Berichterstattungen geraten oft zu einer medialen Hetzjagd
Ein weiterer Punkt, der uns noch viel größeres Kopfzerbrechen bereiten müsste als die kaputte Biografie eines Künstlers, sind die dummdreisten Vorverurteilungen. Die Berichterstattung gerät oft zu einer medialen Hetzjagd zwischen Headline-getriebenem Boulevardjournalismus und Einträgen in Social Media, in denen sich jeder als Moralapostel aufführen darf, und das lange bevor ein juristischer Prozess überhaupt erst in Gang kommt.
Ja, was ist bitte schön mit dem Rest von Rechtsstaatlichkeit? Wollen wir den wirklich mehr und mehr für provokante Headlines aufs Spiel setzen? Bloß, weil alle Medienkonzerne so dermaßen auf Clickbaits fixiert sind? Weil Werbeeinnahmen an den Quoten hängen? Ja, wollen wir wirklich mit der nachgewiesenen Pädophilie eines Künstlers unsere eigenen Kinder ernähren? Und wollen wir wirklich alle Biografien von Berühmtheiten nach Makel und noch mehr dunklen Stellen durchforsten, um damit öffentlich ihr Werk endgültig zu demolieren?! Für die nächstbeste Hetzkampagne?
Dabei sollten wir nicht vergessen: Stars sind eben leider auch nur Menschen! Ich klinge jetzt schon wie der Dorfprediger auf der Kanzel, und da denkt gerade auch jeder nur noch an die Missbrauchsfälle in der katholischen Kirche. Klar, wirklich unfassbar, was da über so viele Jahre hinter den priesterlichen Gemäuern passiert ist und wie es vertuscht wurde, im Namen des Herrn. Im Sinne aller Opfer und der gesellschaftlichen Entwicklung ist die Aufklärungsarbeit, die gerade stattfindet, unverzichtbar. Aber deshalb stellt ja auch niemand den kompletten christlichen Wertekatalog infrage.

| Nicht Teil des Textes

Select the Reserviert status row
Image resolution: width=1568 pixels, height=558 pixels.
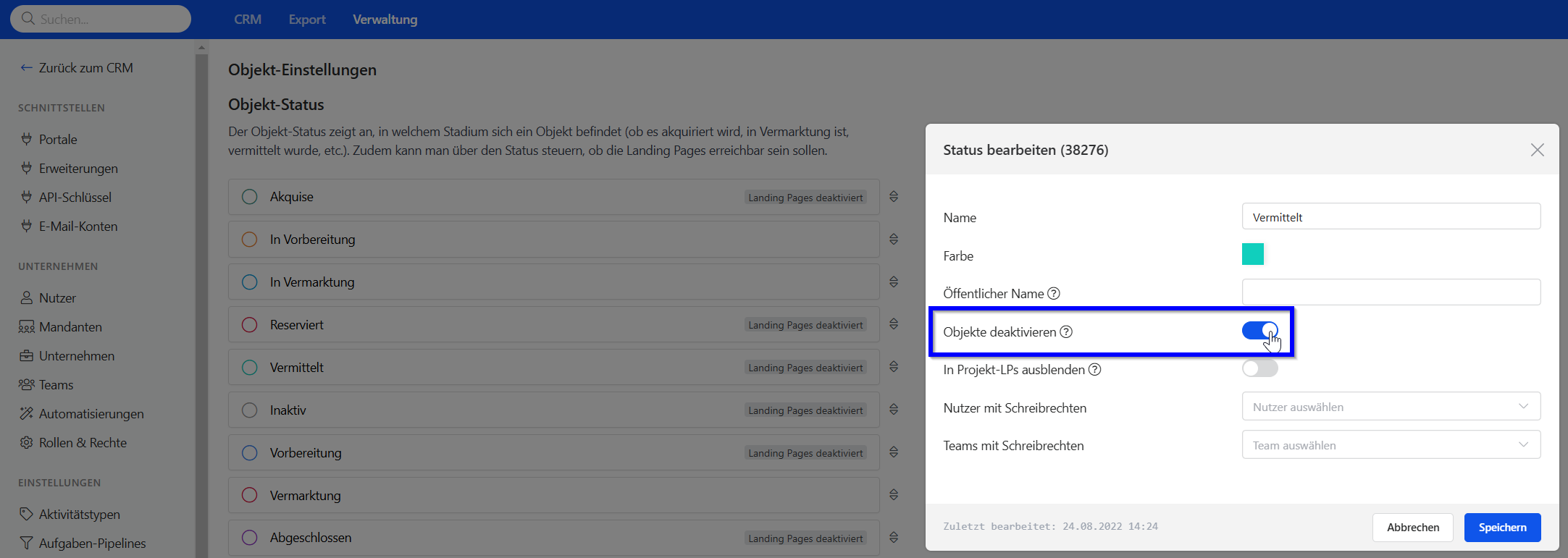553,325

Verbannen von Kunst auf den Index hat noch nie zu irgendetwas Gutem geführt
Selbstverständlich müssen Kinder und Jugendliche losgelöst vom gesellschaftlichen Konsens immer besonders geschützt werden, aber ist es nicht extrem bigott, das auch gegenüber Popprodukten zu verlangen, die in erster Linie die ganze Zeit über „Konsumier mich!“ schreien? Sollen die Verführung und Schutz gleichermaßen sein? Wie bitte schön soll das gehen? Ohnehin hat das Verbannen von Kunst auf den Index noch nie zu irgendetwas Gutem geführt. Höchstens diente es als Karrieresprungbrett! Oder führte zu Reichtum auf dem Schwarzmarkt. Oder zu einem Abgekulte der entsprechenden Werke in den dunkelsten Nischen der Gesellschaft.

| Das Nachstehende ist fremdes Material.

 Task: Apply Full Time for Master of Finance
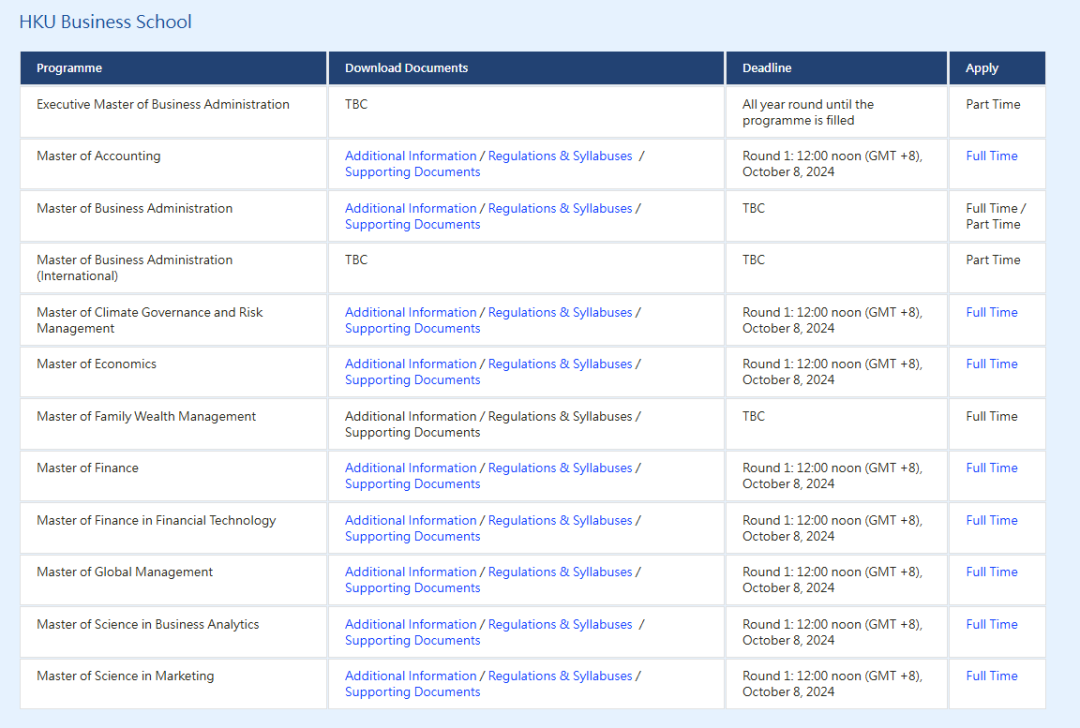(991, 468)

Ja, wollen wir jetzt wirklich jeden Film mit Kevin Spacey auf dem moralischen Scheiterhaufen der Geschichte verbrennen? Und jeden Film, in dem Musik von Michael Jackson auftaucht, gleich mit? Oder löschen wir nur die Tonspur? Und was ist, wenn morgen in irgendeiner Schublade ein Brief über Mozart auftaucht, in dem er der Vergewaltigung verdächtigt wird? Und was ist – man denke nur zurück an die legendären Hitler-Tagebücher – wenn der Brief gefälscht ist? Überhaupt: Wie groß ist hier die Gefahr der Manipulation?
Die Kunst muss frei sein
Allein deshalb noch mal: Wir sollten unbedingt die Staatsanwaltschaft ermitteln lassen und ein Gericht mit Bedacht sein Urteil sprechen lassen. Die Kunst hingegen muss weiterhin frei sein! So wie in unserem Grundgesetz verankert. Das heißt ja nicht, dass sich Künstler nicht für ihre Vergehen verantworten müssen. Und nicht dafür verurteilt werden können. Aber die Anklage hat unbedingt ein rechtlicher Vertreter zu formulieren. Nicht die Boulevardmedien, und schon gar kein zutiefst enttäuschter Fan in den sozialen Medien.
Und selbst wenn ein Künstler am Ende verurteilt wird, dann sagt das trotzdem nichts über die Qualität seiner Kunst aus. Genauso wenig, wie die strafrechtliche Verurteilung eines Tischlers etwas über die Qualität eines von ihm gefertigten Tischs aussagt – für welches Vergehen er auch immer verurteilt wurde. Wenn das Werk spricht, sollte am Ende nicht nur der Künstler schweigen.
Dieser Artikel erschien erstmals im Musikexpress 05/2019.